Don't you love it when an underdog team wins? That's what happened at Richmond International Raceway in April 1994. It was the quietest win ever recorded at the beautiful 3/4-mile layout, except for the cheers that greeted the winners.

The only sound heard during the running of the event was the sound of squealing tires. That's because the event was for electric vehicles only. It was the first annual EV GRAND PRIX sponsored by Virginia Power and staged for a number of years at the Richmond track.

But none of the future events ever rewarded the heart like the very first one in 1994, captured by a group of disadvantaged underdogs from a poverty stricken county high school in northeastern North Carolina.

There is much focus today on electric vehicles, but back in the mid-90s the late Paul Sawyer, always a forward thinker, agreed to allow his showplace Richmond track to host the inaugural event. There was both a high school and university division. The winners would compete for national honors in Chandler, Arizona at the nation's largest gathering of electric powered vehicles.

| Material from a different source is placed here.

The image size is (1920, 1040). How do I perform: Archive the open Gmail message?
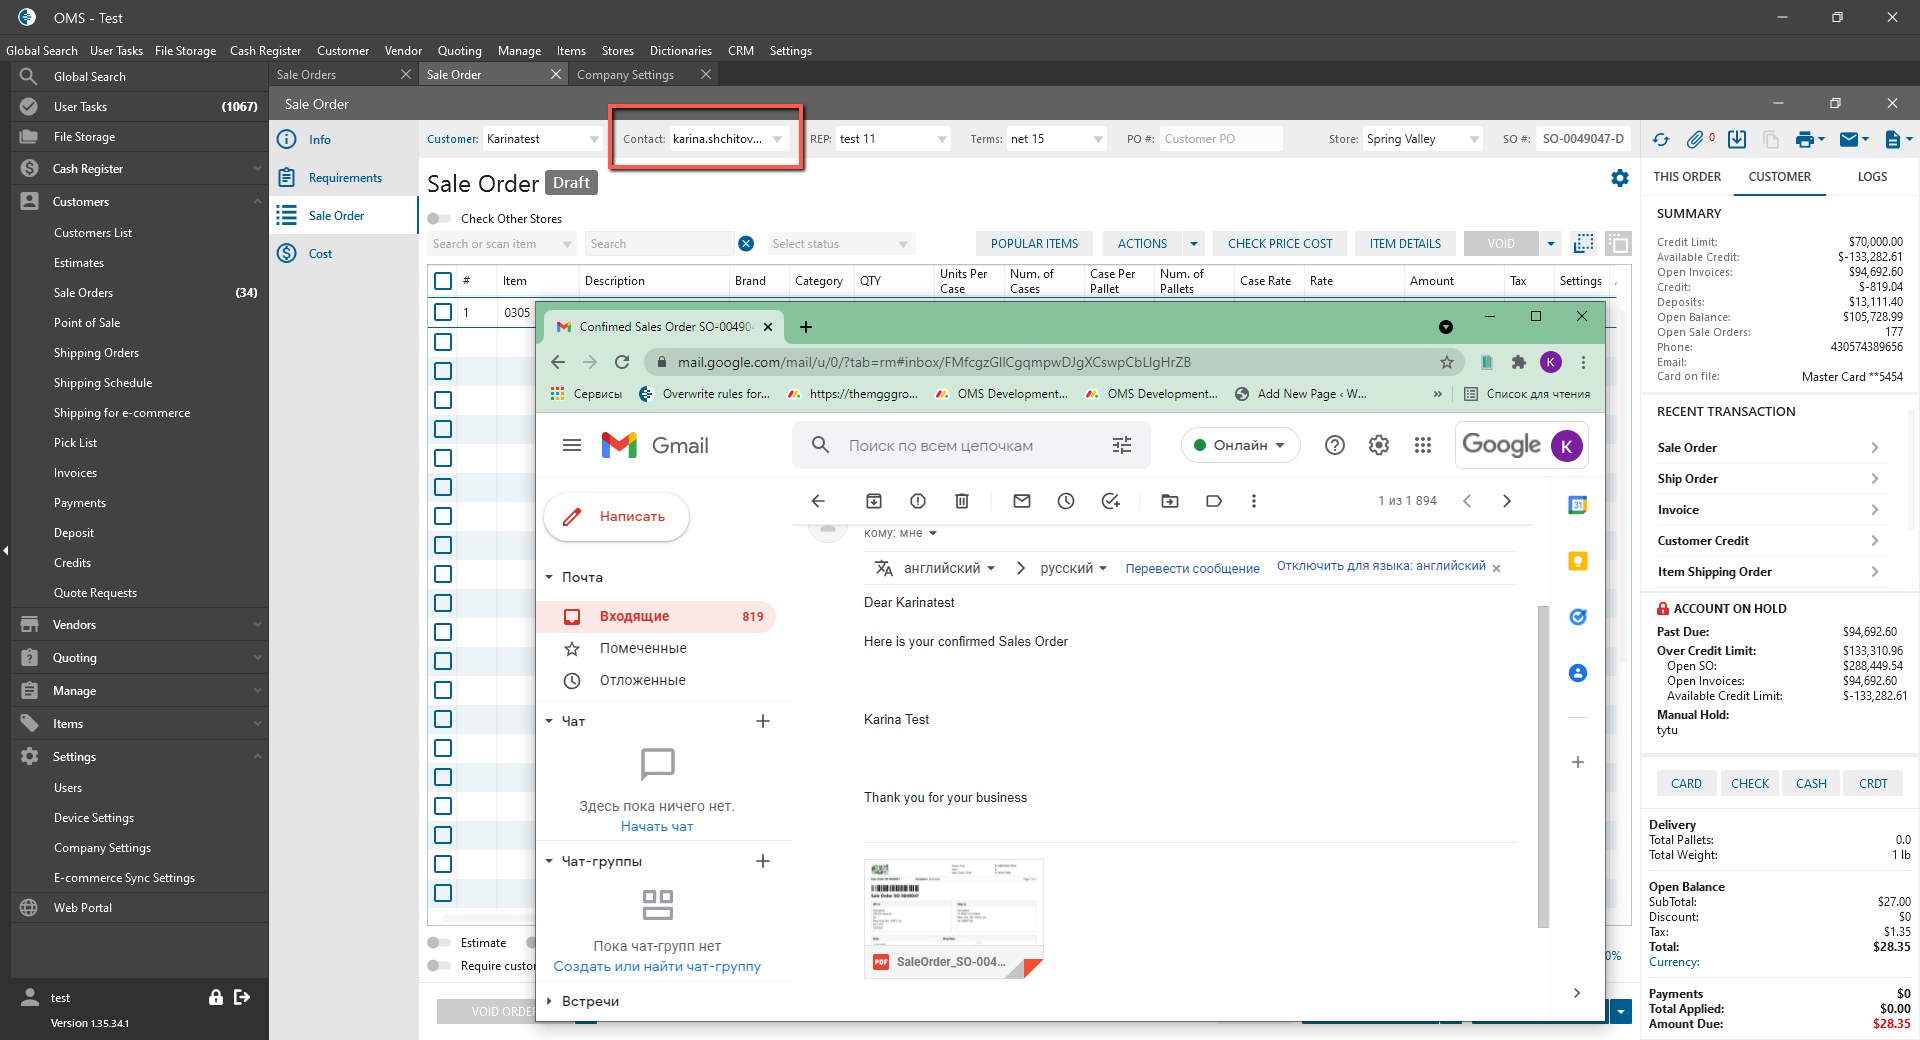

The entry list for the first Richmond event contained schools from Maine to Floirida. Many were technical schools and most all were very well funded and from large metropolitan areas. From the beginning, it seemed apparent that a little team like the one from Conway, NC, near Jackson, couldn't possibly compete against the large technical schools with big budgets and exotic vehicles.

The Northampton East High team had been put together by the county school's automotive shop teacher. They didn't have new vehicles donated to them by big local car dealers like many of their competitors. They got theirs from junkyards and rebuilt them, like many an independent racer in the good ole days.

Teams were awarded points for innovation, endurance and speed. The final event was an on-track race between the electric vehicles.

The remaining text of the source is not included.